When you purchase an authentic Major League Baseball cap these days – just like the ones the players wear – there’s a chance that it will be made in China.

It bums me out, but I’m not going to let it rain on my Fourth of July parade. In fact, I’ve compiled a list of 10 U.S.-made products – including a couple with ties to Pennsylvania – that would be perfect for your next patriotic picnic.

Valley Forge flags: I’ll never wave the white flag on American manufacturing (cue Lee Greenwood). Nor has Wyomissing, Berks County-based Valley Forge, which started in 1882. Valley Forge flags are 100 percent U.S.-made, in South Carolina (the company closed its Womelsdorf plant in 2005). When Neil Armstrong and Buzz Aldrin placed the Stars and Stripes on the moon, it was a Valley Forge flag.

Lawn Chair USA: We bought two of these Georgia-made beauties a couple of years ago, mostly for watching youth baseball games. They’re retro cool but current enough to have (some models) beverage holders. The webbing breathes in a way those imported chairs-in-a-bag that everyone else has don’t.

Old Glory chair by Lawn Chair USA

Photo: Lawn Chair USA

Tervis tumblers: Speaking of beverages, family-owned-and-operated Tervis offers a lifetime guarantee on its plastic cups. What’s more, they reduce condensation and are dishwasher safe. North Venice, Fla.-based Tervis sells online and operates brick-and-mortar stores, including in Baltimore and Annapolis.

Zeroll ice cream scoops: No Fourth of July – heck, no summer day – is complete without a bowl of ice cream. In 1933, Sherman Kelly developed the non-mechanical ice cream scoop. It was made of cast aluminum, with fluid inside the handle that transfers heat from the user’s hand, warming the fluid, which in turn defrosts the ice cream dipper. Fort Pierce, Fla.-based Zeroll has its scoop displayed in the Museum of Modern Art’s permanent design collection in New York City.

Fiesta dinnerware: Need a bowl for that ice cream? Fiesta’s art deco design debuted in 1936 at the Pittsburgh China & Glass Show, a pattern of concentric circles that came in five colors: red, yellow, cobalt blue, green, ivory. Homer Laughlin China Co. retired Fiesta in 1972 but, in partnership with the Bloomingdale’s retail chain, revived the line in 1986. Manufactured in Newell, W.Va., Fiesta comes out with a new color each year.

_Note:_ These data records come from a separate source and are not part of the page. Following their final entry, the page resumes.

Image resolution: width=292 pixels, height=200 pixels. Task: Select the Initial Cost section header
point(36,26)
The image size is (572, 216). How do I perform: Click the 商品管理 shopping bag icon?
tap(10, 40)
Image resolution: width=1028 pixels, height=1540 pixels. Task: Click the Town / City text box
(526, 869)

Wiffle Ball: Still made in Connecticut, the Wiffle bat and ball combo remains an unbelievable bargain: $3.99 at Weis Markets, for instance. It’s a great way to teach the concepts of baseball without needing a lot of space, and it gets the kiddies outside. Then there’s the “Indoor War,” aka the Ephrata Invitational Wiffle Ball Tournament, which has been an annual event since 1994.

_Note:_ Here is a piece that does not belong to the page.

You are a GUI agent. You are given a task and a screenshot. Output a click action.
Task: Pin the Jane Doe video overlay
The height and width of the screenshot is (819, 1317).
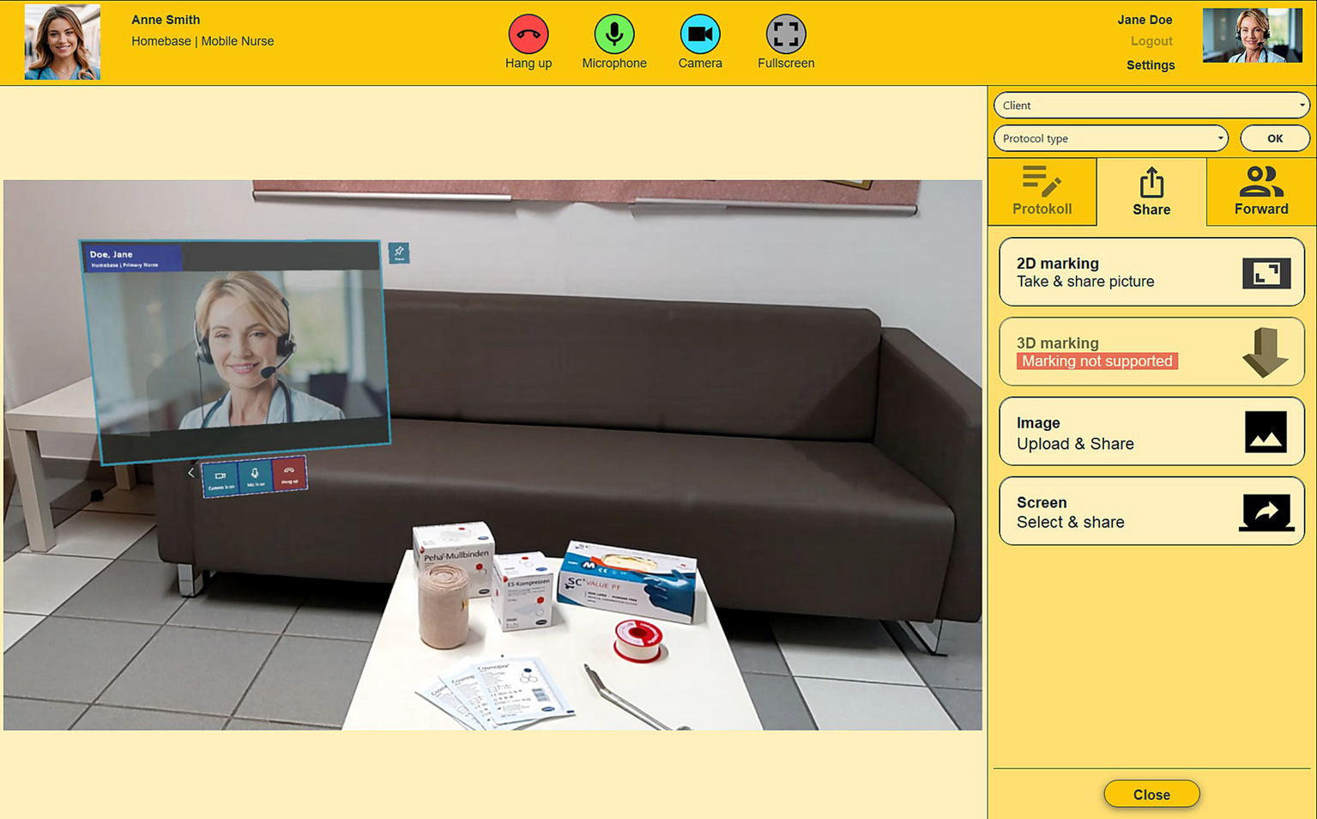pos(399,252)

Homage T-shirts: Most of the shirts offered by Columbus-Ohio-based Homage tell a tale. There’s the one about 10-cent beer night at Cleveland Municipal Stadium, which led to a riot and a forfeit of the baseball game by the hometown Indians.

Ryan Vesler, who founded Homage in 2007, told Entrepreneur.com: “I’m constantly intrigued by learning new things and finding out about the engaging moments and quirky personalities behind the stories all fans know,” he said  “The surface-level stuff is team logos or slogans. We want to be less obvious than that. We want to differentiate this company and our brand.”

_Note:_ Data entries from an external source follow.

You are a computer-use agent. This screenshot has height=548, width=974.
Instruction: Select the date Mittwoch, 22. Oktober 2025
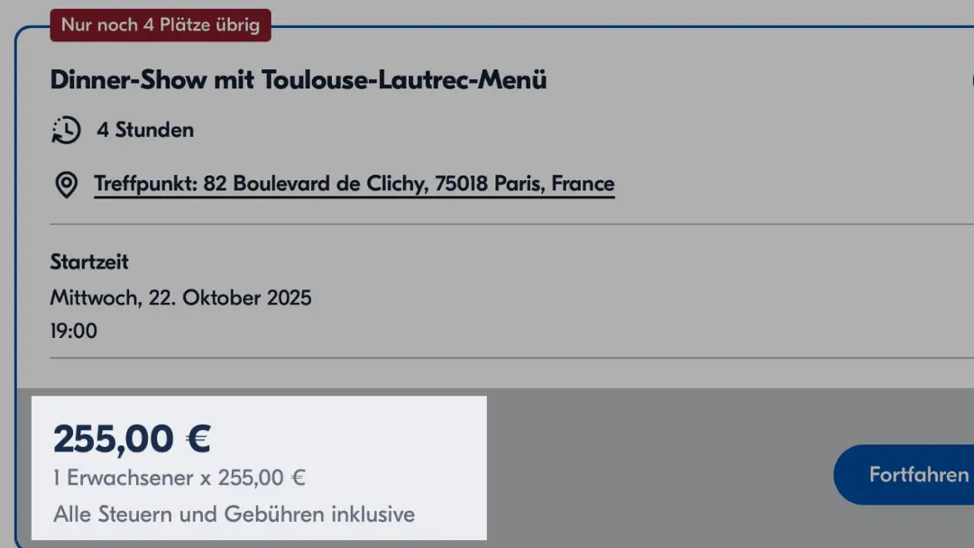tap(180, 297)
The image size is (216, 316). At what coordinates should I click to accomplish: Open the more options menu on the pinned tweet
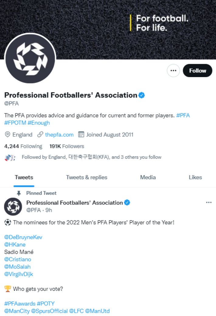(x=209, y=202)
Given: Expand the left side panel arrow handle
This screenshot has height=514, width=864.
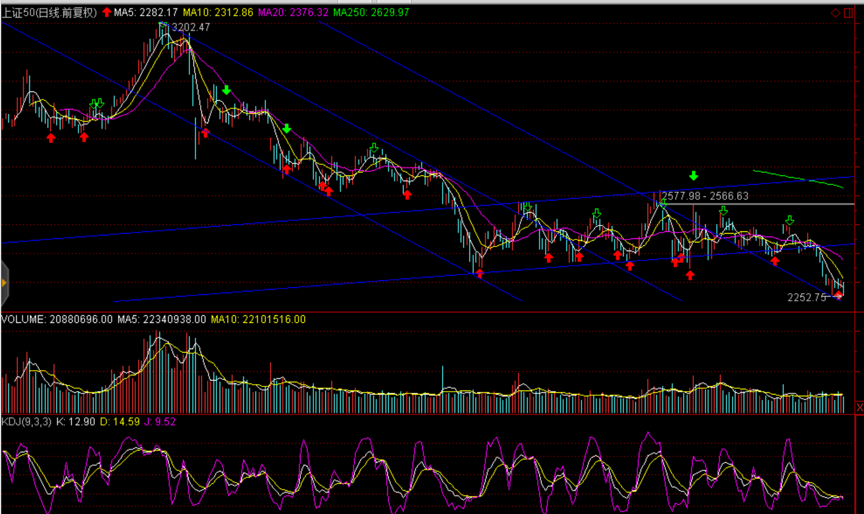Looking at the screenshot, I should pyautogui.click(x=4, y=283).
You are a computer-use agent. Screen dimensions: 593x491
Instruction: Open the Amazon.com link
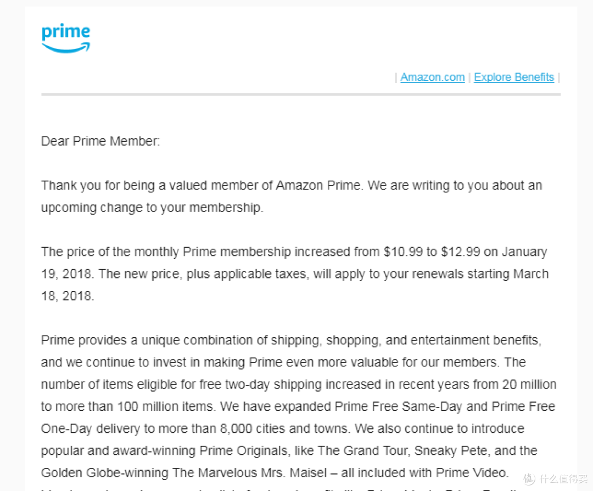tap(433, 77)
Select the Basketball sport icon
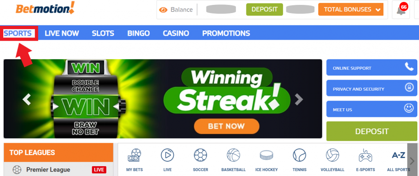 [x=234, y=155]
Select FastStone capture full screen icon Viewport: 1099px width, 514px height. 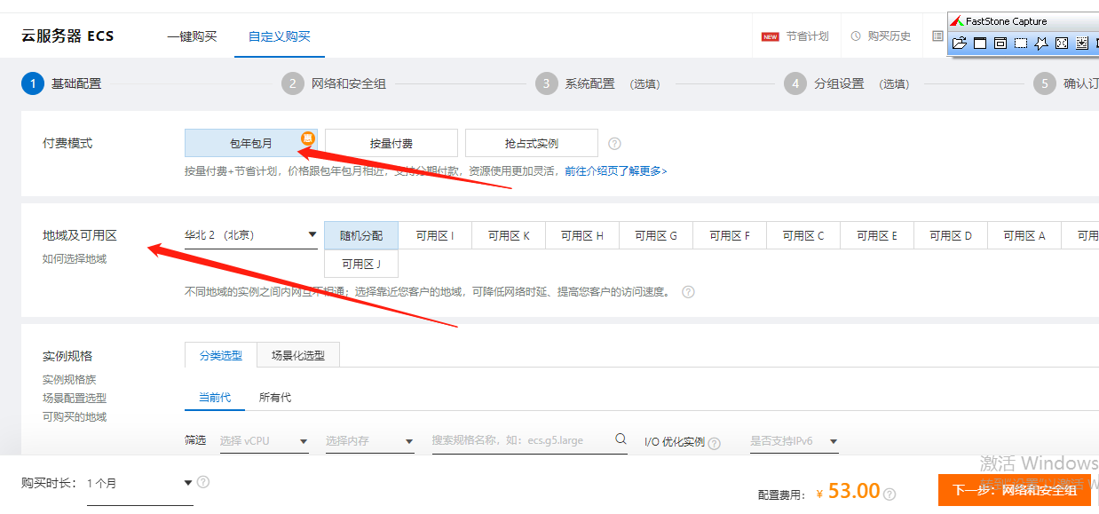[x=1062, y=43]
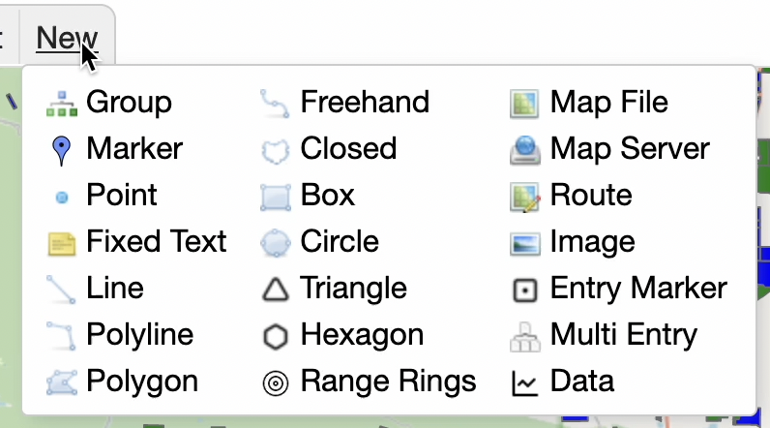Click the Map File entry
This screenshot has height=428, width=770.
point(608,102)
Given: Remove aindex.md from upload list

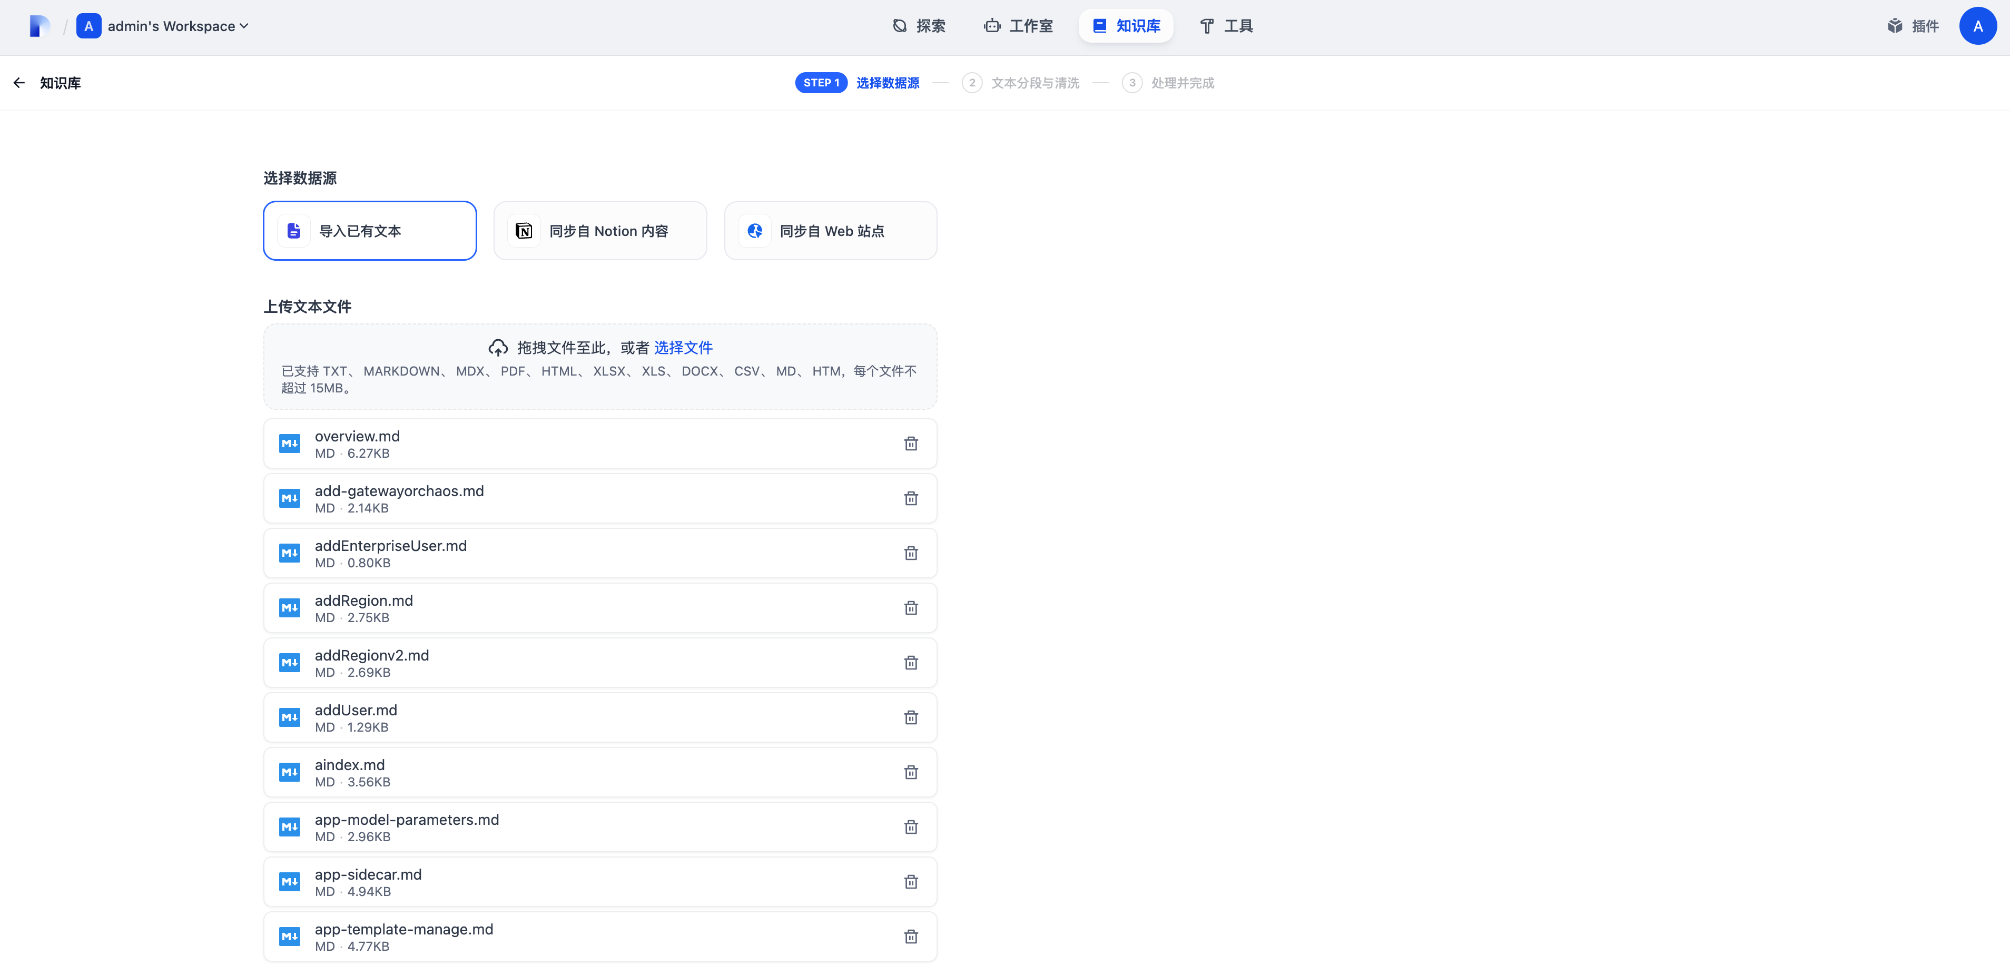Looking at the screenshot, I should click(911, 772).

Ebbets Field Flannels: You never have to wonder whether an EFF hat is made in the U.S.A. The Seattle-based company reproduces classic minor league and Negro League caps and jerseys. The former have soft crowns and just get better with age.

Ebbets Field Flannels cap

Zippo lighters: Contrary to the assertion by Greg Booth, Zippo president and CEO, that “Everyone has a Zippo story,” I don’t. But I love the rest of his quote about the Bradford, Pa.-based brand: “It’s an attitude, a lifestyle — it’s an American icon, like a July 4th backyard barbeque.” How cool is this Yeungling version?

Diamond Sparklers: The sole remaining sparkler maker in the United States, Diamond started in 1922 as Acme Sparklers (its biggest customer was a cartoon coyote, I presume). Phantom Fireworks of Youngstown, Ohio, bought Diamond in 1985. “Diamond Sparkler struggles each year to make a profit,” said Bruce Zoldan, president of Phantom Fireworks. “But I just can’t envision something as American as sparklers, with its association with the 4th of July, not being made in this country.”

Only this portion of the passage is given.